ここからは実際に施策を検討する際に、カスタマージャーニーマップをどのように活用するか、ポイントを紹介します。
比較検討プロセスにおいて、ペルソナが「本当にこの商品が必要だろうか」という不安を抱いているとします。カスタマージャーニーマップを見れば、その時によく接触するデバイスやメディアがわかります。そこに対して不安を解消するようなコンテンツやサービスを提供すると、顧客感情をポジティブに引き上げ、離反を防止することにつながります。
例えば、顧客の離反が止まらない課題を抱えながら、対応策として新規顧客獲得のプロモーションを打っても、穴の開いたバケツに水を注ぐようなものです。まずは穴をふさぎ、それから新しい水を注ぐように、緊急度の高い離反対策を優先的に実施します。
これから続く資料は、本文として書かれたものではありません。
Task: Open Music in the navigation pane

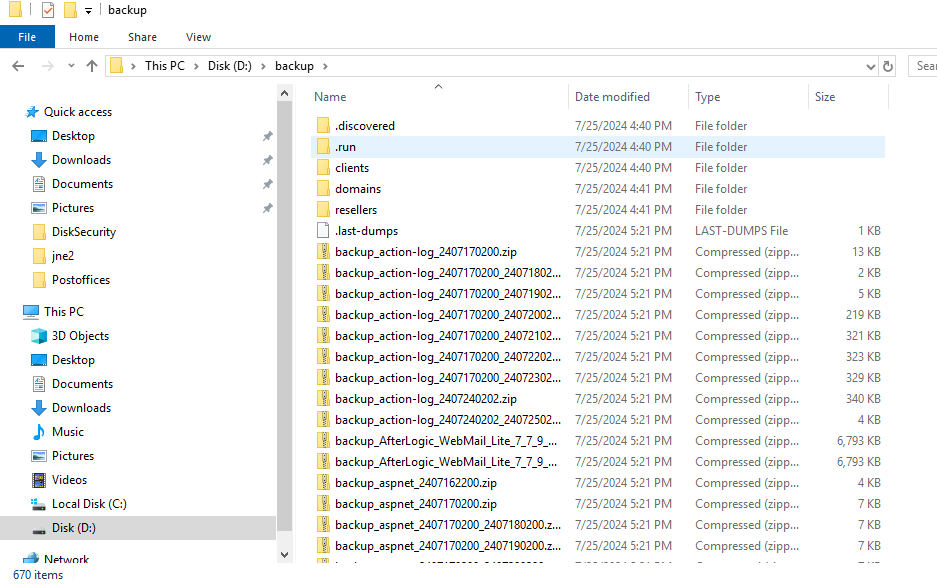Action: pyautogui.click(x=67, y=432)
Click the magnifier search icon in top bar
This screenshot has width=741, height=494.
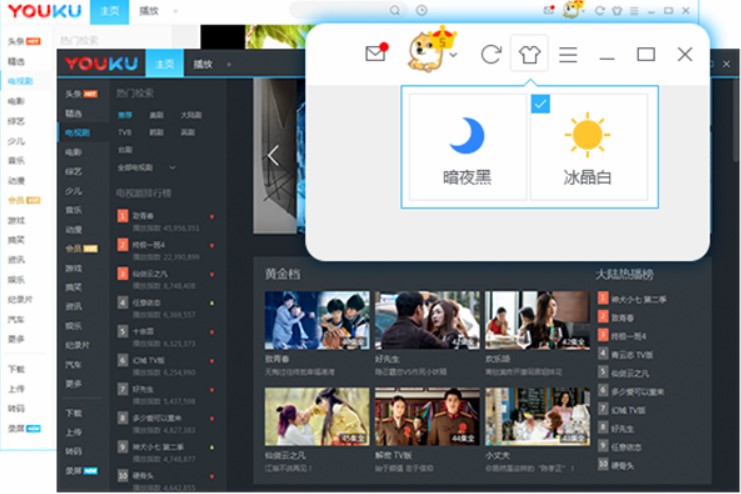click(395, 10)
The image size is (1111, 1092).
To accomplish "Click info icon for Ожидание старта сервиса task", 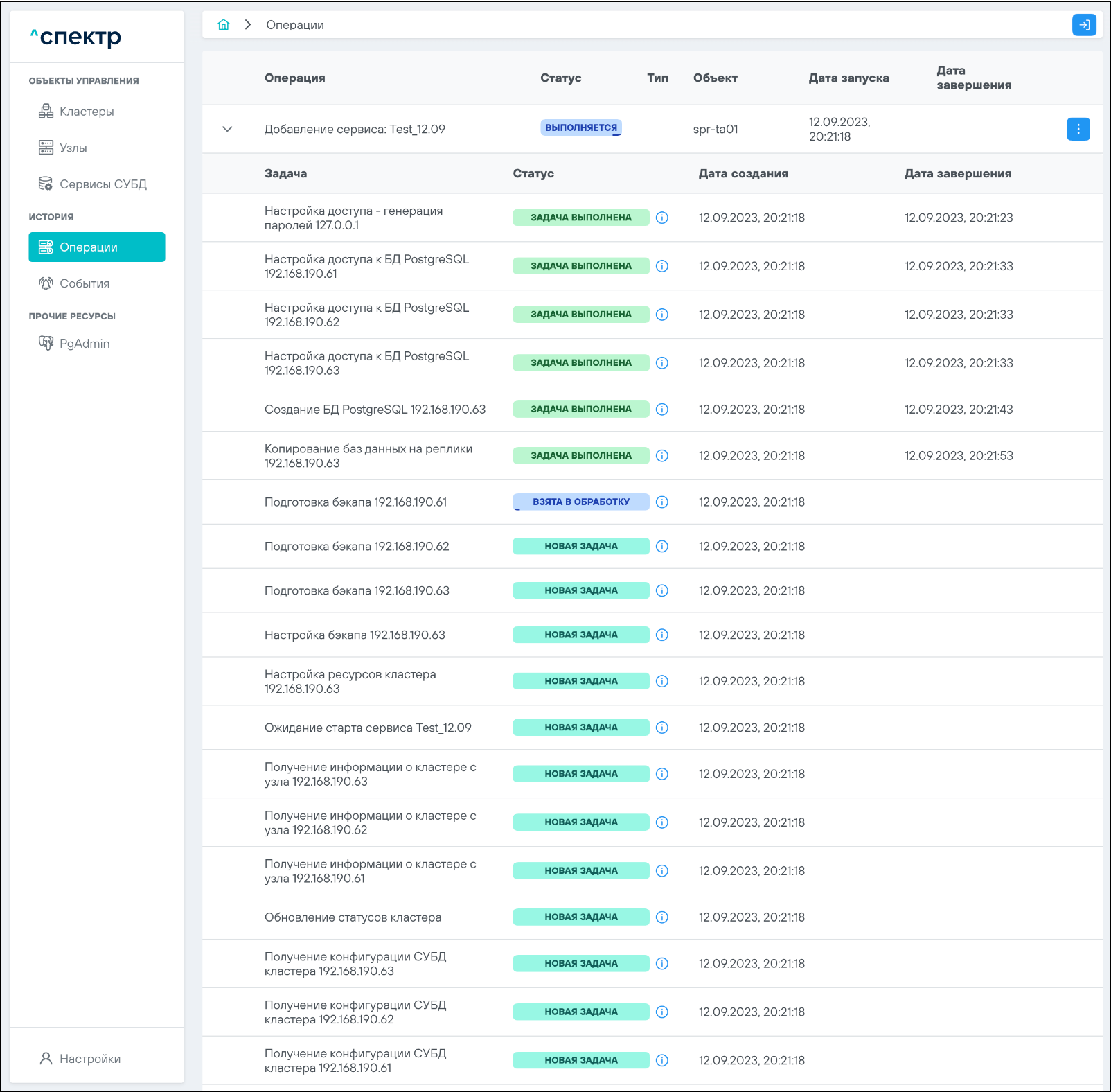I will point(662,728).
また、対策案の中には大掛かりなシステム開発が必要なものや、他部署と調整が必要なものもあるでしょう。着手する難易度が低い策から取り組むことも、着実に実行する方法です。
そして対応策を実施した後には、実際に課題解決につながったのかを検証し次に取り掛かる、というPDCAサイクルを回していきましょう。
カスタマージャーニーマップは定期的に見直して、顧客との接点や施策が古くなっていないかを確認することが大切です。カスタマージャーニーマップを見直す際は、最初の作成ステップである顧客の理想の行動と顧客の感情を中心に見直すことが効果的です。
現代は外部環境の変化が著しいため、今までの知見・経験に基づいたアイデアの出し合いだけでは足りません。顧客はどのような課題を抱え、どのような行動を取るのか、そして、どのような気持ちになるのか仮説を洗い出すことが必要です。
そのためには、事実として今起きていることを情報収集し、整理する必要もあるでしょう。
特に、顧客の行動については、今まで以上に丁寧に洗い出し咀嚼して理解することで、新しく増えた顧客の行動が発見できるかもしれません。また、各行動での接点で今まで意識してこなかったものも見つかる可能性があります。
顧客の行動が多いほど感情の動きが増え、接点が増えるので、ぜひ一度見直していただきたい部分です。顧客行動の見直しによって、感情の動きと顧客との接点も増えますが、それらの数が多いほど、すべてに対策を打つことは難しくなります。そのため、特に感情が落ち込むときを狙って具体的な施策を打つことがポイントです。
(事例)顧客の購買行動に合わせたダイレクトメール施策で売上アップに貢献(株式会社ケイシイシイ様(小樽洋菓子舗 ルタオ))
カスタマージャーニーマップの見直しを通して、現在のペルソナ像と未来のペルソナ像のギャップを明確にし、未来のペルソナ像に近づくための具体的な施策を含めたマーケティング活動にしていくことが重要です。
私たちはカスタマージャーニーマップをCRM設計のスタートと位置づけ、顧客像を明確にし最適なコミュニケーションを図り、顧客のLTVを最大化するための「航海図」のようなものと考えています。
テクノロジーの進化とコロナによる消費行動の変化により、企業と顧客の接点はますます多様化、複雑化しています。顧客は、店舗にあるチラシやECサイトのバナー、SNS広告、テレビCMも、全て同じ1企業の発信、として捉えています。そのため、EC担当部署はEC顧客の動向を見る、店舗の担当者は来店客を見る、といった垣根をなくし、企業全体として顧客を捉えることが重要です。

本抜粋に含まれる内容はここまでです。